06 de outubro de 2011 | 07h17

Jousé Rios – colunista do Jornal da Tarde

O consumidor realiza um pagamento ao banco com atraso, em razão de greve nos Correios, que causou demora no envio dos documentos que comprovaram o pagamento. Nesse caso, a Primeira Turma Recursal Cível do Rio Grande do Sul (recurso 71001624196), condenou o Banco Itaú a pagar R$ 3 mil de dano moral a uma consumidora que teve seu nome nagativado nos órgãos de proteção ao crédito em razão do pagamento ter sido feito com atraso.
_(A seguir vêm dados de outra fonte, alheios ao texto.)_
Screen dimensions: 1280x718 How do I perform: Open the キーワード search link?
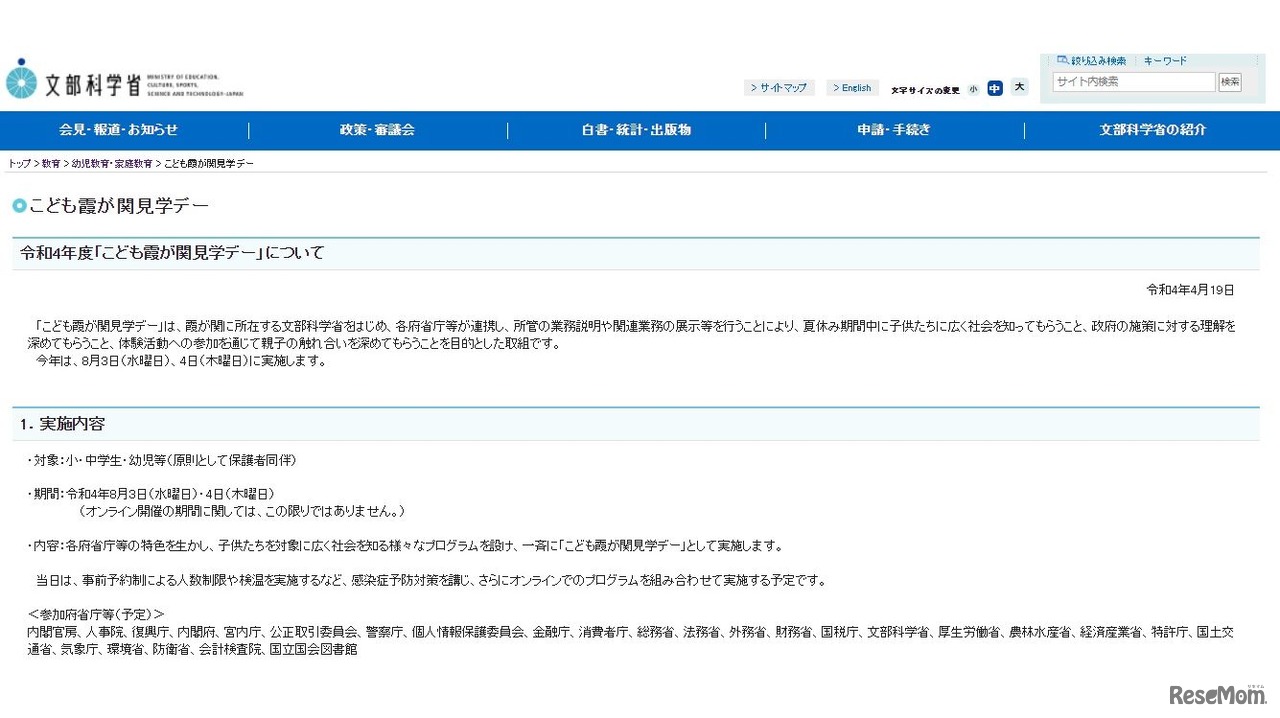pyautogui.click(x=1166, y=60)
Os magistrados da referida Corte, chamaram a atenção para a conduta que o banco deveria ter adotado, e afirmaram que a situação “ recomendava mais cuidado por parte da entidade bancária, tendo em vista que os documentos  de pagamento eram enviados por via postal e o atraso se deu no período em que os funcionários dos Correios se encontravam em estado de greve”. 

Outro caso de consumidor lesado em razão de greve ocorreu em Salvador, quando um pensionista da Previdência Social tentou retirar o cartão de benefício para receber a pensão e não conseguiu porque os funcionários do Banco do Brasil encontravam-se em greve, e a agência onde o consumidor deveria retirar o cartão não prestou o atendimento.

Ao julgar o caso em 2007, os magistrados da Segunda Turma Recursal Cível da Justiça baiana condenaram o banco a pagar R$ 1.900,00 de dano moral ao consumidor, e deixaram claro que a alegação da instituição financeira de que o pensionista poderia ter utilizado o serviço em outra agência bancária, “não   afasta a sua responsabilidade civil (o deve de indenizar) porque o Banco não comprovou,  e o ônus era seu, que prestou todas as informações de forma a evitar as dúvidas que os consumidores enfrentaram no período da greve.” (recurso  80911-0/2005-1).

 Mais uma: quem atrasou o pagamento do seguro do carro ou o pagamento da prestação do financiamento em razão de greve nos correios (ou greve bancária) não pode ser prejudicado. Há decisão da Justiça condenando seguradora que suspendeu a cobertura do seguro, em razão de falta ou atraso no pagamento do prêmio, fato ocorrido por motivo de greve dos funcionários dos correios.

 Conclusão: nenhum encargo ou prejuízo resultante de greve deve ser transferido ao consumidor, uma vez que greve faz parte do risco do negócio, e somente o fornecedor ou prestado do serviço deve arcar e responder pelos prejuízos e danos causados aos consumidores.